I come from a religious tradition that prefers to ask about contentious questions "What does the Bible say?" On ghosts, it's actually not clear. So I am not critical of fellow Christians who believe ghosts appear or manifest or haunt. I would read the weight of scripture as cautioning us very strongly against interpreting a message from the dead as being the same as a word from God, so when people tell me they've had a vivid dream about a deceased loved one, I'm guarded in my response.

Not dismissive, though. Again, I think ghost stories are more about us than they are about them, the departed, the ethereal, the deceased. We have unanswered questions, longings unresolved, and issues that are just left awkwardly where we want clarity and closure and even conclusion. This is where I think our mental and spiritual desire to fill in gaps can create some impressive impressions.

Yet I have had my own encounters, and heard guidance or at least messages that have struck me as on target, even mysteriously so. Just over a week after my dad died, I walked up to him and hugged him and we talked. It was in a dream, and the answers, such as they were, had an elliptical quality at best. No, I'm not going to tell you what he said, it would take to long to set up, and besides it's personal.

What I've heard again and again from people over the years is that vivid dreams or strong impressions in a wakeful moment about a person who has died can be intensely personal, in a way that makes such dreams or visions stand out. Sometimes it means something that the recipient knew already but was having trouble admitting or facing; sometimes it has to do with unresolved matters which point towards a solution. There are stories about the latter which end up implying knowledge which "could only have come from the deceased," but this is where both my caution and my skepticism come in. We all have a tendency to try to fit questions and answers together.

More broadly, we want to believe. Even in a secular age, and a less religious era, I think it's fair to say in general, we want to hope that there is life beyond life. Call me a religious person — guilty! — but I see this impulse all around as October rolls towards its pumpkin shaped conclusion. From the candle inside the jack-o'-lantern to the ghosts taped onto our windows, there's a desire to think we have souls, that beyond death is . . . something. We toy with that impulse, play with it, and try to laugh at it, but it's there in every ghost hunt and haunted house entertainment. Listening to electronic devices or watching cameras for mysterious orbs, always hoping for a sign that after death is . . . something. A haunting, a verified ghost, a documented apparition, would give us something for sure.

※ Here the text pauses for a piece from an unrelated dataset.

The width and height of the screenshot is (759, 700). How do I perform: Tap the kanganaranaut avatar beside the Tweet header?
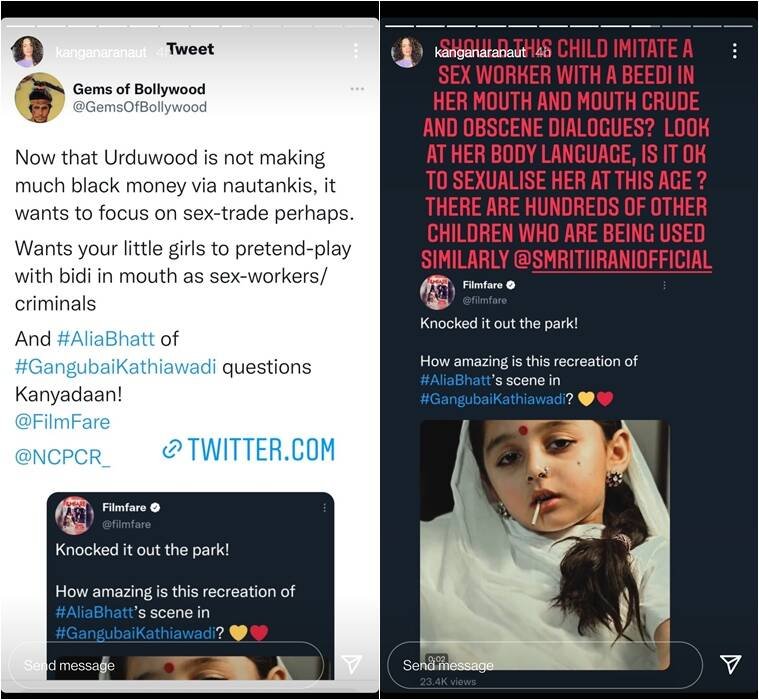click(27, 51)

And I admit I am haunted. I've lived and worked here long enough that there are far too many places I go or pass by where I know someone has died. Yes, right there. The awareness haunts me. My dad? I still read or hear or find something that makes me think "I need to call Dad and tell him about that." My grandmother, gone forty years and more now, I think of when I see a really cool bird; just a few years back I was in the Everglades surrounded by about a dozen birds I'd never seen before, but I couldn't stop thinking about her.

Israel Dille I talk to often, about Newark and earthworks and Licking County, technology and faith. He died almost a hundred and fifty years ago, and he has no marker on his grave at Cedar Hill, though I can tell you right where it is. Obviously, we never met in life, but he and Mary Hartwell Catherwood and William Gavit and Minnie Hite Moody, Benjamin Briggs and Carl Etherington, Sister Mary Eulalia Wehrle and Rev. Levi Shinn, and certainly Lilly Benjamin Jones . . . they all haunt me.